Fui à Cruzeiro do Oeste, no Paraná, minha terra natal, e passei em frente ao Educandário Nossa Senhora de Fátima, também chamado, pelos íntimos, de Colégio das Irmãs. Obviamente um colégio de freiras, católico. Foi ali que entre 1986 e 1988 cursei a Pré-Escola, o Primeiro e o Segundo ano do que, naquele tempo, chamávamos de Primário. Dentre um trilhão de coisas, sensações, cheiros e sentimentos despertados, me lembrei da Lúcia.

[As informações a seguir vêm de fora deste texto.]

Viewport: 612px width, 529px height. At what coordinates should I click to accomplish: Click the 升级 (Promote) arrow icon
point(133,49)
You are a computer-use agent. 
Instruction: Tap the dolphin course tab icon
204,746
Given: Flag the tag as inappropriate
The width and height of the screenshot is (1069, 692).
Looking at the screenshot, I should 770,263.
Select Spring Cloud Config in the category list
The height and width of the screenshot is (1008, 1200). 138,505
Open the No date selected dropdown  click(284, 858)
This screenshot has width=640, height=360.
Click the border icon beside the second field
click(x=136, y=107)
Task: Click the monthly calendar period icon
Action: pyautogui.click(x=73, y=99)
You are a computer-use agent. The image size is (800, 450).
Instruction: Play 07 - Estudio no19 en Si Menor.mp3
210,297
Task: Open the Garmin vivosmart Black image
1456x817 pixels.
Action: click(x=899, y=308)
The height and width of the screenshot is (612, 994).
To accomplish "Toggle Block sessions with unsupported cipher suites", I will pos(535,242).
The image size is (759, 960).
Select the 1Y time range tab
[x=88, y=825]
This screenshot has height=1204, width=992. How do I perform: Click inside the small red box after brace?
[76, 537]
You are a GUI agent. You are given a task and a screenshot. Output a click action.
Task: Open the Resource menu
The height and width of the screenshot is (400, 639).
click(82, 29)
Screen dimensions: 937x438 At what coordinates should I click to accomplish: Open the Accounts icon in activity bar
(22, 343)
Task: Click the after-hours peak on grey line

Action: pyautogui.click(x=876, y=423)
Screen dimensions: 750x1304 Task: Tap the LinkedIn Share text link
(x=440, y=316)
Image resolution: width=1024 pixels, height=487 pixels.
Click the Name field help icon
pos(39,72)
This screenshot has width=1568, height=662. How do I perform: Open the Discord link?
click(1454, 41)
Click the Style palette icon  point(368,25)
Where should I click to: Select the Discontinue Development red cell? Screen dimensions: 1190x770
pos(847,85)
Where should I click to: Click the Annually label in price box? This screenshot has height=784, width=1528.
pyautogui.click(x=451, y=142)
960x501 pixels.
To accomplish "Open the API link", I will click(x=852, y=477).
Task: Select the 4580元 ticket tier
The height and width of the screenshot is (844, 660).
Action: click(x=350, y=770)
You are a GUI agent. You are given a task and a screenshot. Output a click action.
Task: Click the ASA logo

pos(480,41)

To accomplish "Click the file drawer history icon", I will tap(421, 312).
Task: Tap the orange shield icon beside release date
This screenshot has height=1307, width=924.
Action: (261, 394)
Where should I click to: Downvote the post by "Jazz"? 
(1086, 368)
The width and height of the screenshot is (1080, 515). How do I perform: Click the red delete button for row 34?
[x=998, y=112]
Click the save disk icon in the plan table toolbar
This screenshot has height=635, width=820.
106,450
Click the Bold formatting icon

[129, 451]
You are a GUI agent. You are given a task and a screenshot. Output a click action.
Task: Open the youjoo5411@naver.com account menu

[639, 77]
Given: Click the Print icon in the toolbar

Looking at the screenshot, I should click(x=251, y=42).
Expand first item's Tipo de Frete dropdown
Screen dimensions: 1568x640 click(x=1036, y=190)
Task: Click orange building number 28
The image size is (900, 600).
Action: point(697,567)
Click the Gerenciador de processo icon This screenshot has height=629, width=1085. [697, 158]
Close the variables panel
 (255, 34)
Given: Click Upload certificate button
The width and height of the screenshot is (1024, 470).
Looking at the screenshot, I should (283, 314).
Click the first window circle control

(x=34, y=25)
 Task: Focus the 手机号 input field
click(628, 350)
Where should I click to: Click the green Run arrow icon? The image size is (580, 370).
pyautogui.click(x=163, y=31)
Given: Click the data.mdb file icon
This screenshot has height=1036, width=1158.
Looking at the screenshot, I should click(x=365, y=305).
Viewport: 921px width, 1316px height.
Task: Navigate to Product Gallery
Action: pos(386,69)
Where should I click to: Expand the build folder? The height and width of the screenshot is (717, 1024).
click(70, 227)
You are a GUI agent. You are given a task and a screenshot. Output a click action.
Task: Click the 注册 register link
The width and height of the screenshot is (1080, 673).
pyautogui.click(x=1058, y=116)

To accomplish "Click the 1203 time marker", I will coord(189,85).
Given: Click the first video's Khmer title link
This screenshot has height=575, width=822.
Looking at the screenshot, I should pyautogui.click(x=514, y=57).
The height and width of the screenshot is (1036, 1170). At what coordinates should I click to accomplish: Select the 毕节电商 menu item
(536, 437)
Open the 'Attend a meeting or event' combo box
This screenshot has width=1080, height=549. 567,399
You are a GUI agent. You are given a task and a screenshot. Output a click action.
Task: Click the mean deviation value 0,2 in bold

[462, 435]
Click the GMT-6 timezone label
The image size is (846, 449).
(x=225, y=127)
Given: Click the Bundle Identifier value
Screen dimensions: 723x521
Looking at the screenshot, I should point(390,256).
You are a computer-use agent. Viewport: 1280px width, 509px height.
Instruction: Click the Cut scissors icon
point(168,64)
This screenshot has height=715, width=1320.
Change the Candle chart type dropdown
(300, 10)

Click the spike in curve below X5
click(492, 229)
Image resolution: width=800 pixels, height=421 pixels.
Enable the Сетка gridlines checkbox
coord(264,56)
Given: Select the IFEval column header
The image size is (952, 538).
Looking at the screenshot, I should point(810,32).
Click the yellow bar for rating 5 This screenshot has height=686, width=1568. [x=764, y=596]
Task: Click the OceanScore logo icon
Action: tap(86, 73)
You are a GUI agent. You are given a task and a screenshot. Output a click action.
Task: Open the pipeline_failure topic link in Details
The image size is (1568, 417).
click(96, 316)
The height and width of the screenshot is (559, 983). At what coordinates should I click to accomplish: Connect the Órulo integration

Lúcia era a menor aluna da sala; bem magra; cabelos loiros, meio sebosos e desarrumados; de pele sempre corada de sol e com uns riscos de terra nas bochechas, às vezes na testa, às vezes nos dois; tinha os olhos verdes - talvez os primeiros olhos verdes que vi na vida – para os quais quase nunca olhava, pois ela passava a maior parte do tempo dormindo na aula, e como era natural meninos e meninas não se misturassem no "recreio", conversávamos pouco, se é que conversamos algum dia. Não lembro se foi no primeiro, no segundo, ou nos dois anos que estudamos juntos, só sei que isto está na minha memória há quase 30 anos.
As aulas começavam às oito da manhã, e até perto do recreio, umas nove e meia, só se viam os cabelos da Lúcia esparramados na carteira, cobrindo seu rosto, enquanto dormia. Era assim todos os dias, e eu ficava pensando no tanto de aula que ela estava perdendo. Às vezes, eu a invejava quando era eu quem estava morrendo de sono e a professora não me deixava dormir daquele jeito.
Não lembro se foi a Tia Terezinha, do primeiro ano, ou a Tia Hilda, do segundo que, quando próximos da hora do recreio, acordou a Lúcia com bastante delicadeza e pediu, cochichando em seu ouvido, pra que ela fosse lavar o rosto. Quando Lúcia saiu da sala, a professora disse: "Tadinha, ajuda os pais, na roça, todos os dias antes de vir pra aula..."
Senti uma mistura de culpa com alívio, entendi porquê ela podia dormir na aula e eu não. Percebi o quão sortudo eu era, por não ter que acordar todos os dias às três da manhã para ajudar meus pais na roça antes da aula – foi o que me disseram, mais tarde, era a rotina dos "boia-frias". Me ocorreu, pela primeira vez, que as vidas dos outros podem ser muito diferentes da minha. É claro que tudo isso aconteceu com uma profundidade de uma poça d´água na minha mente infantil, mas foi marcante.
Não dominava os conceitos, mas o sentimento e o exemplo foram gravados em mim. Por isso foi fácil entender, durante a faculdade de Direito, a Isonomia de Aristóteles, que diz: "devemos tratar igualmente os iguais e desigualmente os desiguais, na medida de sua desigualdade"; ou aquela palestra espírita na qual diziam que "não devemos julgar os outros, pois não sabemos a batalha diária de cada um, das limitações que tem e o peso que carrega no coração". Foi só me lembrar da Lúcia.
Em 1989, me mudei de cidade e nunca mais soube daquela amiguinha, mas espero que ela tenha conseguido, de alguma forma, ser feliz. Muito obrigado, Lúcia e professora, os seus pequenos, mas pertinentes exemplos, ainda fazem toda a diferença.